The ad was slammed on social media in a country where about 90 percent of women between the ages of 18 and 39 reported being harassed in 2019, according to a study by the Arab Barometer research network.
“Taking a picture of a woman without her consent is creepy,” women’s rights activist Reem Abdellatif wrote on Twitter. “You enable sexual harassment.”
Another critic, Ahmed Tawfiikk, questioned how the company could have thought the ad had been a good idea.

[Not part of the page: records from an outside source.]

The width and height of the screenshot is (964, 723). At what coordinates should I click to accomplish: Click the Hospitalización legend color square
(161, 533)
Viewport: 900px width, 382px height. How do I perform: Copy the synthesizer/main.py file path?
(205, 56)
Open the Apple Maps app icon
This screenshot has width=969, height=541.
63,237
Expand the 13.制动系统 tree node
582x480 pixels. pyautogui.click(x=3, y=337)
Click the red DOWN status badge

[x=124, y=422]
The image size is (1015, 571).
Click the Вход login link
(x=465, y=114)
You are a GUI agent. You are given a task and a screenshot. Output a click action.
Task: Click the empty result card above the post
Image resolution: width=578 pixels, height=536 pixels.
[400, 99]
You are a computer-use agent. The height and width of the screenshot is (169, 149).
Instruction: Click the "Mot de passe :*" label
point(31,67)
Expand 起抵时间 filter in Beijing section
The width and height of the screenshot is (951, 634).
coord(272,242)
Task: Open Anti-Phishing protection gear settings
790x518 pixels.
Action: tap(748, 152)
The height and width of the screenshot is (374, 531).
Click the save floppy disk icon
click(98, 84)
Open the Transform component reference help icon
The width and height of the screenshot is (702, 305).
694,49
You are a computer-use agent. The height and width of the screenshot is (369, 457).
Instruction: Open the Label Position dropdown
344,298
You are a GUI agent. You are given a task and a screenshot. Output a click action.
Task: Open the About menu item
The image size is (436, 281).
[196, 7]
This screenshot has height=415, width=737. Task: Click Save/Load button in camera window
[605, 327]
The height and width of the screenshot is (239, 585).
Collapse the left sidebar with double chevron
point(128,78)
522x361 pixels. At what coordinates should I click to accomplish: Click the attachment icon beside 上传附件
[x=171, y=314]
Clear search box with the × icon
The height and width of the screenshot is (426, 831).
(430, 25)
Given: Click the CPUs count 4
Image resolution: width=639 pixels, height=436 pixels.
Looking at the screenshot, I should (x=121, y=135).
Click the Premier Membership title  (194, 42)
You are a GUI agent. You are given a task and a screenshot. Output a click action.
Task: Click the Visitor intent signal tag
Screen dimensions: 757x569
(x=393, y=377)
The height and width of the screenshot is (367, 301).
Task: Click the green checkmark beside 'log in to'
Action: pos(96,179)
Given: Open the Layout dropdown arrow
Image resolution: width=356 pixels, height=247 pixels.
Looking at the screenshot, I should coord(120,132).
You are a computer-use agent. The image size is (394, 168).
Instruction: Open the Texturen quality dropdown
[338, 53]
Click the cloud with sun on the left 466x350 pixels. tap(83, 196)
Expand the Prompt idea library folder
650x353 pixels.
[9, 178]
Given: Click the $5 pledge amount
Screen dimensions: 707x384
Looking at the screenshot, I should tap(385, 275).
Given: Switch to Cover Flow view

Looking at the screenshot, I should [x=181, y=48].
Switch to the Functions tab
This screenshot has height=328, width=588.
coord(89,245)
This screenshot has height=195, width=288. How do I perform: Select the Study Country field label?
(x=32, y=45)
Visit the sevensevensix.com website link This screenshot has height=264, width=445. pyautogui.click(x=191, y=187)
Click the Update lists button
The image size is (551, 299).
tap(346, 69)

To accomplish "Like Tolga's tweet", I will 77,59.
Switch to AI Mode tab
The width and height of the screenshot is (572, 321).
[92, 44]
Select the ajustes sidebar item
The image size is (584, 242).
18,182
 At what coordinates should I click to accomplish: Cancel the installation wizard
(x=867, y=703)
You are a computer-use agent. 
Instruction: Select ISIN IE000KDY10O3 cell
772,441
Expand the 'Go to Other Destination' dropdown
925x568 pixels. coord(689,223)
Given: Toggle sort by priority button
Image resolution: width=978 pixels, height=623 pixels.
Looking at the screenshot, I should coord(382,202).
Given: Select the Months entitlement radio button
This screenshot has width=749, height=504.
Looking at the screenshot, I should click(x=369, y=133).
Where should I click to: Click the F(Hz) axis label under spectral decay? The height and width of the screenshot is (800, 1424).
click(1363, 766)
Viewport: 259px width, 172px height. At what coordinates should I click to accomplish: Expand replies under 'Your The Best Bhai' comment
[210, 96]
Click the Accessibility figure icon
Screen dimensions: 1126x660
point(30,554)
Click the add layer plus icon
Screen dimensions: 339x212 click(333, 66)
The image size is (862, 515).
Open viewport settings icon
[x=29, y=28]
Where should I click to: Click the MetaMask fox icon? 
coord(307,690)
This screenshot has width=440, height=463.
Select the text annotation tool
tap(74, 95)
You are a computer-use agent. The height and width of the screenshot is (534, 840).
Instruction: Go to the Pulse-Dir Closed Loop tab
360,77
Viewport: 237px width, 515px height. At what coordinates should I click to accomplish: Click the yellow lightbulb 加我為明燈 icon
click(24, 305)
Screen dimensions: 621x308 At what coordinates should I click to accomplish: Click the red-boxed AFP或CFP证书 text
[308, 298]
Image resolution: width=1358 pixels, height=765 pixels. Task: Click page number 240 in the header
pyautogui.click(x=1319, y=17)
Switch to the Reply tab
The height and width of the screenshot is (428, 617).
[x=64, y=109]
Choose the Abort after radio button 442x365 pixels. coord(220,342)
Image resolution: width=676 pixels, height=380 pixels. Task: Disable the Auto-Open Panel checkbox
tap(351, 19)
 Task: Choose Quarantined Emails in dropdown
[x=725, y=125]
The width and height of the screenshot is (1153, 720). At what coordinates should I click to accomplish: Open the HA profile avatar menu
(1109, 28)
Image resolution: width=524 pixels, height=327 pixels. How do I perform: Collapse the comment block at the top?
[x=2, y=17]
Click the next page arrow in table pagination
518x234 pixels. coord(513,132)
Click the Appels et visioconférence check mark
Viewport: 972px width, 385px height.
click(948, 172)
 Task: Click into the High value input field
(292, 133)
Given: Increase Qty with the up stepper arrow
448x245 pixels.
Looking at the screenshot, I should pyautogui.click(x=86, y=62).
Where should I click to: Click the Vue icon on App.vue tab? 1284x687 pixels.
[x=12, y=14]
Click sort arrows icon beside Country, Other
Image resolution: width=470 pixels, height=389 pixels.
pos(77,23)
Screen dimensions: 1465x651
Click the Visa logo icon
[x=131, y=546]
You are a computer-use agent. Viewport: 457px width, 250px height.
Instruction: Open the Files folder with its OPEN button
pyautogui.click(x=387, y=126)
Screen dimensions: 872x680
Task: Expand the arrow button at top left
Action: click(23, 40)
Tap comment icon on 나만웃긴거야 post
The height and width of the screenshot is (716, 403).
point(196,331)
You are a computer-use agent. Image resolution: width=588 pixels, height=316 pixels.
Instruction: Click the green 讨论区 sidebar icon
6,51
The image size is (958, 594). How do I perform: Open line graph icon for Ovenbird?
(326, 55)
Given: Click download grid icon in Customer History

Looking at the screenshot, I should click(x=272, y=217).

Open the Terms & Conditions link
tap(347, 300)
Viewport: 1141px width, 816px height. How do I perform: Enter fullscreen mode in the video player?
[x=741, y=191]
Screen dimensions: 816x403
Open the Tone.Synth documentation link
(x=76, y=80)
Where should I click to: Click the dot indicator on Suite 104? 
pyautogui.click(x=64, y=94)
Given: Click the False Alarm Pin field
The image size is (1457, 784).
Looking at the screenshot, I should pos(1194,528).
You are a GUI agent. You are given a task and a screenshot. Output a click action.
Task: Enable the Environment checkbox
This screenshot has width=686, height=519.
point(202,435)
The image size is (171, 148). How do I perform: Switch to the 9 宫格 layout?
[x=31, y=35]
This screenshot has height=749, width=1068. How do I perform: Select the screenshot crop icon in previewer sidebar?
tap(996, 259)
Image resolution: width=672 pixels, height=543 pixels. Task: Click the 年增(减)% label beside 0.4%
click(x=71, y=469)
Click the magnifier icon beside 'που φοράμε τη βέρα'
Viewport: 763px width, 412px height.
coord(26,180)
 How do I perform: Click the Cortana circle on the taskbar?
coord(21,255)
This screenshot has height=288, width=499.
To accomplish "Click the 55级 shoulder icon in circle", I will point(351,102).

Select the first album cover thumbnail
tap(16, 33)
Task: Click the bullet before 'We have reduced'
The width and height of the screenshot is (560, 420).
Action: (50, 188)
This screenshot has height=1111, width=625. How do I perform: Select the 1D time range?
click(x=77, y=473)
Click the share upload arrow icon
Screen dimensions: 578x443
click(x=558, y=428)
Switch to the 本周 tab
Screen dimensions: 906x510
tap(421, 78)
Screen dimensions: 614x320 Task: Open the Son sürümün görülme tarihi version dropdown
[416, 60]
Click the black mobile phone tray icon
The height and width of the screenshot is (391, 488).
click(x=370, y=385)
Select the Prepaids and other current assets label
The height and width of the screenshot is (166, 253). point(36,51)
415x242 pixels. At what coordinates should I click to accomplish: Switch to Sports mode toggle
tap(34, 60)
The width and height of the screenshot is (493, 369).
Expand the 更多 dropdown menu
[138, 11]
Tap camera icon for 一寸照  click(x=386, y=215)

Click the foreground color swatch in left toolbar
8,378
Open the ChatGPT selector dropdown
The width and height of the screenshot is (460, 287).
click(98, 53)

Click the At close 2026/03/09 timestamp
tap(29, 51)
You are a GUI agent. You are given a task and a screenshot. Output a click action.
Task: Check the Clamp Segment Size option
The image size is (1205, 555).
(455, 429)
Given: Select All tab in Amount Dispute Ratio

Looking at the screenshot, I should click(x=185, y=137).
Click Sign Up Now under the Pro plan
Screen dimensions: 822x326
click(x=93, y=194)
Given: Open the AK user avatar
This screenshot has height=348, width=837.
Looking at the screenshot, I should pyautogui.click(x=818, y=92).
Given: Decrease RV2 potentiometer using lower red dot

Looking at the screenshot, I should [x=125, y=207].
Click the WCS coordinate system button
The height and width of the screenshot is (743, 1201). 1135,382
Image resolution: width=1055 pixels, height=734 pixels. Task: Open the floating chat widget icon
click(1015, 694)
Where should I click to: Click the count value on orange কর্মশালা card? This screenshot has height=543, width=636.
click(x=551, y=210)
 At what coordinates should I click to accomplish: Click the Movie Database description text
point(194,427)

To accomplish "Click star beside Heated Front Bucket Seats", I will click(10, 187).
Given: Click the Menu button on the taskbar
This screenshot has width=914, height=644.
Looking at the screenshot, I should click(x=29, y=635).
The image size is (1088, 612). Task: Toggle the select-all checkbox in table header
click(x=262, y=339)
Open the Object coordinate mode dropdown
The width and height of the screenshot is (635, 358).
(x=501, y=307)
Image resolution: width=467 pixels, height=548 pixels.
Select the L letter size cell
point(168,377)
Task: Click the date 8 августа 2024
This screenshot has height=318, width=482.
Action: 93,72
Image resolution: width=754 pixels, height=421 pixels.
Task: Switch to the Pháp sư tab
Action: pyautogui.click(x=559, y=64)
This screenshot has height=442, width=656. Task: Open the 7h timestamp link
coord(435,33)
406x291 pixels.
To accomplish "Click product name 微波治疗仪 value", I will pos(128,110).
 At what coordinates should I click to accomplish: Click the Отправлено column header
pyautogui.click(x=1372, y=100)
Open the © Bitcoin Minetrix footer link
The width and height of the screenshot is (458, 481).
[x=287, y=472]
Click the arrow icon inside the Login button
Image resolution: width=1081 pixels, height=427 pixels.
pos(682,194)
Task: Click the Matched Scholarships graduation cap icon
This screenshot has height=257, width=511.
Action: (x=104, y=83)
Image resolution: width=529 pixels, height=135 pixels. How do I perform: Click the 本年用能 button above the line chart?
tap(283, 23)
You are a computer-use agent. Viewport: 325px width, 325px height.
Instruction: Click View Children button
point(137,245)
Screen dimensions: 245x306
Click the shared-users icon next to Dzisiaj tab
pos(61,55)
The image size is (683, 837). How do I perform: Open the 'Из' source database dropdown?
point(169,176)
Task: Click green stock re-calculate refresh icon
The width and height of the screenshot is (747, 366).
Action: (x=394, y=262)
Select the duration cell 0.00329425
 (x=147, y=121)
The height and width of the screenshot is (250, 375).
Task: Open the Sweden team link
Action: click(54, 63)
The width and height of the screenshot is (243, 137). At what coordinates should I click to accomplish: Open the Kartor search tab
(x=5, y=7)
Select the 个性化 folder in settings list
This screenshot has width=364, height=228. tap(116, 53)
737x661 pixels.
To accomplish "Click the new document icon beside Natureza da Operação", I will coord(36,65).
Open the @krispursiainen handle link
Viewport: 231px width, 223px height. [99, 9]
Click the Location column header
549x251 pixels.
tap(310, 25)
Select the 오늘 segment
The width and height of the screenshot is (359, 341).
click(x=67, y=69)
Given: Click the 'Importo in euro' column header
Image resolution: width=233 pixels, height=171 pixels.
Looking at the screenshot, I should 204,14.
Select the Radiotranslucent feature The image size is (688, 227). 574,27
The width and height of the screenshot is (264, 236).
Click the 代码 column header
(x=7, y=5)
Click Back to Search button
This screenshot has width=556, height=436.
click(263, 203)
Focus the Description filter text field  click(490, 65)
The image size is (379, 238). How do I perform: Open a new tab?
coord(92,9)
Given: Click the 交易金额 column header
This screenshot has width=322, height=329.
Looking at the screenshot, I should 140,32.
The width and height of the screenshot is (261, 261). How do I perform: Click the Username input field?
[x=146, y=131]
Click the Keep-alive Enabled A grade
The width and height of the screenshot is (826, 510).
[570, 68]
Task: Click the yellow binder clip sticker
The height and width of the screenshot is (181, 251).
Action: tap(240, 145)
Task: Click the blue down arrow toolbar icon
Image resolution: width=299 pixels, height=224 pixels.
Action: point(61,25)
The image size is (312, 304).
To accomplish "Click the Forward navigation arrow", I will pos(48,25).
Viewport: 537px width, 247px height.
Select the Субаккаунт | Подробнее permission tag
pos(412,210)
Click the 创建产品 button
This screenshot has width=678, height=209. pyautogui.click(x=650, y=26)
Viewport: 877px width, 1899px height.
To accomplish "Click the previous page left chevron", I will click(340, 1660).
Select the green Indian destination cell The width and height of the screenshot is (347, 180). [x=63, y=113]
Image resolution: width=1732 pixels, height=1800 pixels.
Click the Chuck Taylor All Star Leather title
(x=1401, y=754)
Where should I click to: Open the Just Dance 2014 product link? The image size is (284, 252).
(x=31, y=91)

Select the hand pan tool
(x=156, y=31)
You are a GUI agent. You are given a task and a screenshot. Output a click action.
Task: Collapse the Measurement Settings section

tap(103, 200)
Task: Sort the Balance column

“How was this ever approved in the first place?” he wrote during the post on Instagram.
“That’s the real problem here. This shows that there is a whole TEAM of individuals who at no time along the way have ever thought ‘is this appropriate?’, Or ‘is there nothing wrong with this?'”
On Thursday, Citroën said they had removed the ad.
“We have been made aware that a scene … had been perceived as inappropriate,” Citroën wrote in a statement on their Instagram account“We make the decision to withdraw this version of the advertisement … and we offer our sincere apologies to all the offended communities of this film.”
Source: Citroën / Kasrawy
Online, people kept criticizing Diab, a megastar in the Arab world, for his part in the ad and apology.
“People look up to him as an idol and he is well aware of the insecure situations Egyptian women are constantly facing,” wrote a Twitter user named Mena.
“It’s alarming that he did not see the red flags in this scenario.”
Diab posted the ad on its social media accounts so that millions of Arabs had access to it.